#### To-do list
A - Transcribe the statement on the Moody's downgrade between "Barnes Bashes Moody’s" and "lack of credibility.", inclusive.
B - Please pick up the statement on the Moody's downgrade after its last sentence and keep writing it.

___ Given text

Barnes Bashes Moody’s

State Budget Director Ben Barnes says that Moody’s, the Wall Street bond rating agency, has no credibility after it downgraded the state’s credit quality.

(HARTFORD, CT) – Benjamin Barnes, Governor Dannel P. Malloy’s Secretary of the Office of Policy and Management, today released the following statement about the Moody’s change to the state’s bond rating.

Moody’s is wrong in its analysis of the state’s finances, and wrong to change Connecticut’s credit rating. Connecticut has done all the right things to shore up our finances, and Moody’s has responded with a downgrade intended to satisfy their internal corporate need to deflect attention from their historic lack of credibility.

Connecticut has always paid its debt, and remains an attractive issuer of public debt. Investors appreciate Connecticut’s strong income levels, conservative debt management practices, and fiscally conservative leadership.

______
___ Supplied records

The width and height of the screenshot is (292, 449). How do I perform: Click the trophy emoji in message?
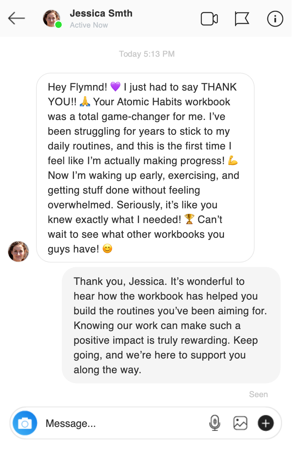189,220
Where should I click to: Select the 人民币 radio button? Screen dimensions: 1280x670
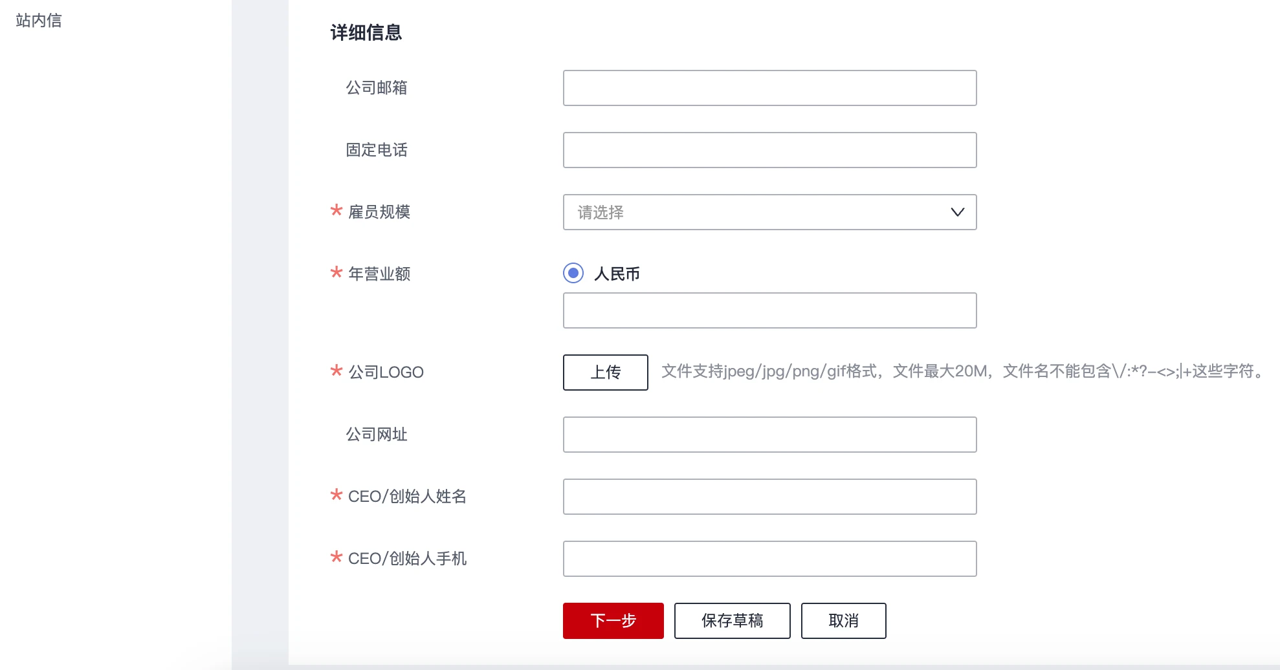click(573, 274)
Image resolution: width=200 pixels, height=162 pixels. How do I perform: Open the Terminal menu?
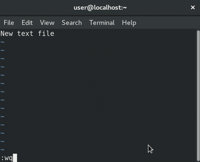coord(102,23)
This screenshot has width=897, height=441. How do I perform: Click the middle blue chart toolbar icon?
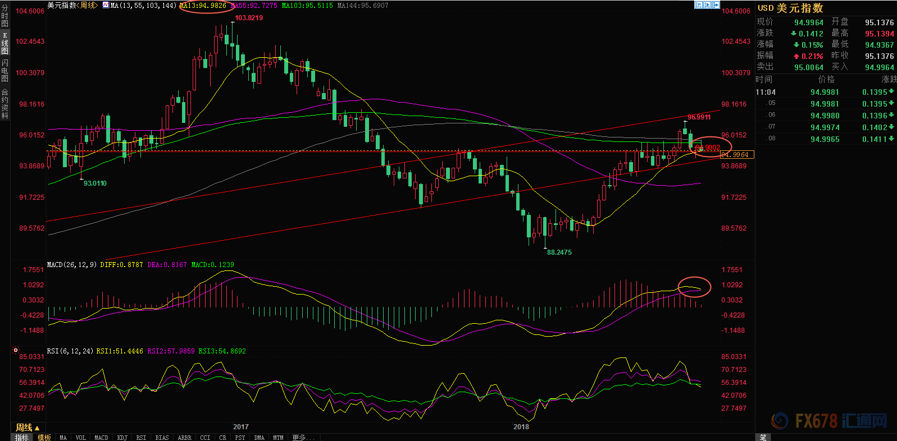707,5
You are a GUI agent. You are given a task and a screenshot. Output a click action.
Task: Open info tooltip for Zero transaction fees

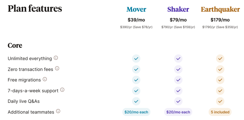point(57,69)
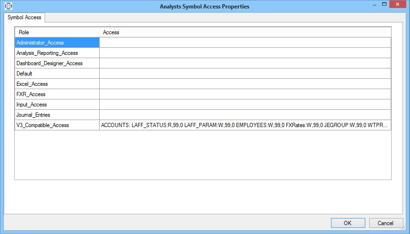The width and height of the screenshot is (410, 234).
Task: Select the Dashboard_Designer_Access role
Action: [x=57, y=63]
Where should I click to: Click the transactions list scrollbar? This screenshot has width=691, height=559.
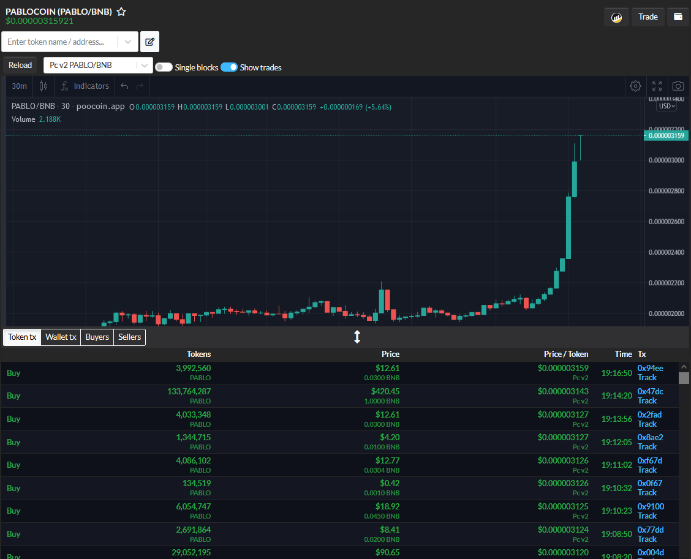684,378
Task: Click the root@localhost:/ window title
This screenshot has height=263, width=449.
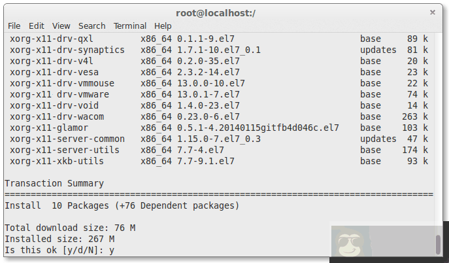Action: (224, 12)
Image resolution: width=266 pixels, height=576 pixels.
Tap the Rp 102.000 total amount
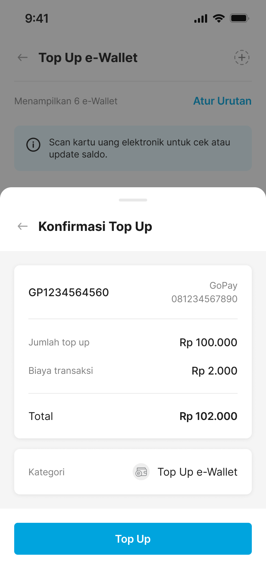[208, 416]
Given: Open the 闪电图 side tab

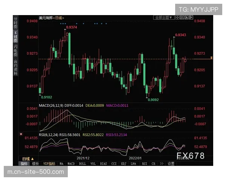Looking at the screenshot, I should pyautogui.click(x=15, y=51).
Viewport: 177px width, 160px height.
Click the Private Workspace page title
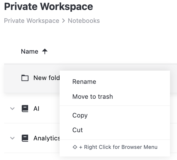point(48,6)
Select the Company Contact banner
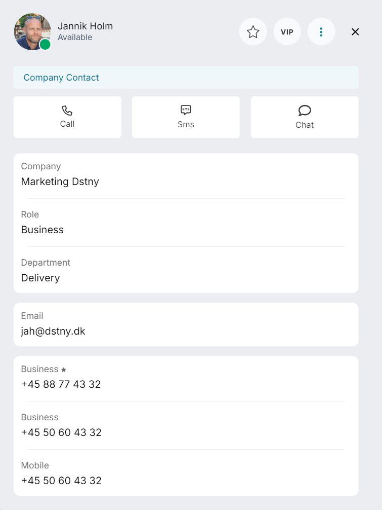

______

#### Expected outputs
A -
Barnes Bashes Moody’s

State Budget Director Ben Barnes says that Moody’s, the Wall Street bond rating agency, has no credibility after it downgraded the state’s credit quality.

(HARTFORD, CT) – Benjamin Barnes, Governor Dannel P. Malloy’s Secretary of the Office of Policy and Management, today released the following statement about the Moody’s change to the state’s bond rating.

Moody’s is wrong in its analysis of the state’s finances, and wrong to change Connecticut’s credit rating. Connecticut has done all the right things to shore up our finances, and Moody’s has responded with a downgrade intended to satisfy their internal corporate need to deflect attention from their historic lack of credibility.

B -
Moody’s lowered the rating for Connecticut below where it has been since April 2010 even though Connecticut’s fiscal health has significantly improved during that period. Recall that in 2010 Connecticut faced looming multi-billion deficits into the future, had pension funding ratios in the low 40s, had spent the entire rainy day fund, and was in the middle of a series of budgetary gimmicks which Governor Malloy has spent his first year in office undoing.

Today, we have a structurally balance budget, have converted to GAAP, have fully funded our current pension obligations and seen their funding ratio rise, have negotiated significant pension benefit concessions from organized labor, have negotiated significant employee contributions to retiree health benefits, and have begun to add jobs to the state economy.

Moody’s Investor Service decision today to lower their rating of Connecticut’s General Obligation debt from Aa2 (negative) to Aa3 (stable) is unfortunate. It reflects their continued reaction to their central involvement in the financial scandals that led to the deepest recession since the Great Depression. Coming on the eve of our budget release, without an imminent bond sale, suggests that the move is motivated by factors other than Connecticut’s creditworthiness.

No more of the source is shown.